▶ _Provided entries_:

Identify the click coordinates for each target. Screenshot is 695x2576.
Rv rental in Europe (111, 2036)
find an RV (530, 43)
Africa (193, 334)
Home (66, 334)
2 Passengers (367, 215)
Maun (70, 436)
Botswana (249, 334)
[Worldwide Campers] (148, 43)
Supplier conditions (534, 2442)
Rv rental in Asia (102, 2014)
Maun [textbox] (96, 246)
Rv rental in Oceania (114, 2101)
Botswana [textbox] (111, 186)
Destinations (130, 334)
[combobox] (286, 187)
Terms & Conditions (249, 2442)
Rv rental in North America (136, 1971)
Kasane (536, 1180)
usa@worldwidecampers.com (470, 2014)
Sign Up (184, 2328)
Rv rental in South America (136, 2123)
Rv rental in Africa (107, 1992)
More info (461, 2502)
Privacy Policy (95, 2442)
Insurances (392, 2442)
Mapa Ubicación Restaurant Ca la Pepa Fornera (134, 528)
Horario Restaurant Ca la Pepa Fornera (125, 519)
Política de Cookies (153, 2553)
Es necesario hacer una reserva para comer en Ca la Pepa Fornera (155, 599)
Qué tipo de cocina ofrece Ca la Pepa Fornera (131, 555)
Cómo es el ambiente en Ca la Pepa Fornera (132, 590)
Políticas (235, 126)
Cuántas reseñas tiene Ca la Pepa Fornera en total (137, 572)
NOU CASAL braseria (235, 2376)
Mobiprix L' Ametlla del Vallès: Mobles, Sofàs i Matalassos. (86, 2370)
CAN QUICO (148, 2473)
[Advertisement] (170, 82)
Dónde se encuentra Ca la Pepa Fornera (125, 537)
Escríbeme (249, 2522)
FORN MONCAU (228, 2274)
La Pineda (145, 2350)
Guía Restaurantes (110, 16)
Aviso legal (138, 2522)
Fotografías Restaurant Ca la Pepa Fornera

▶ _Prompt_:
For this exercise, transcribe the whole listing verbatim.

▶ _Problem solution_:
Identify the click coordinates for each target. Screenshot is 695x2576.
Rv rental in Europe (111, 2036)
find an RV (530, 43)
Africa (193, 334)
Home (66, 334)
2 Passengers (367, 215)
Maun (70, 436)
Botswana (249, 334)
[Worldwide Campers] (148, 43)
Supplier conditions (534, 2442)
Rv rental in Asia (102, 2014)
Maun [textbox] (96, 246)
Rv rental in Oceania (114, 2101)
Botswana [textbox] (111, 186)
Destinations (130, 334)
[combobox] (286, 187)
Terms & Conditions (249, 2442)
Rv rental in North America (136, 1971)
Kasane (536, 1180)
usa@worldwidecampers.com (470, 2014)
Sign Up (184, 2328)
Rv rental in South America (136, 2123)
Rv rental in Africa (107, 1992)
More info (461, 2502)
Privacy Policy (95, 2442)
Insurances (392, 2442)
Mapa Ubicación Restaurant Ca la Pepa Fornera (134, 528)
Horario Restaurant Ca la Pepa Fornera (125, 519)
Política de Cookies (153, 2553)
Es necesario hacer una reserva para comer en Ca la Pepa Fornera (155, 599)
Qué tipo de cocina ofrece Ca la Pepa Fornera (131, 555)
Cómo es el ambiente en Ca la Pepa Fornera (132, 590)
Políticas (235, 126)
Cuántas reseñas tiene Ca la Pepa Fornera en total (137, 572)
NOU CASAL braseria (235, 2376)
Mobiprix L' Ametlla del Vallès: Mobles, Sofàs i Matalassos. (86, 2370)
CAN QUICO (148, 2473)
[Advertisement] (170, 82)
Dónde se encuentra Ca la Pepa Fornera (125, 537)
Escríbeme (249, 2522)
FORN MONCAU (228, 2274)
La Pineda (145, 2350)
Guía Restaurantes (110, 16)
Aviso legal (138, 2522)
Fotografías Restaurant Ca la Pepa Fornera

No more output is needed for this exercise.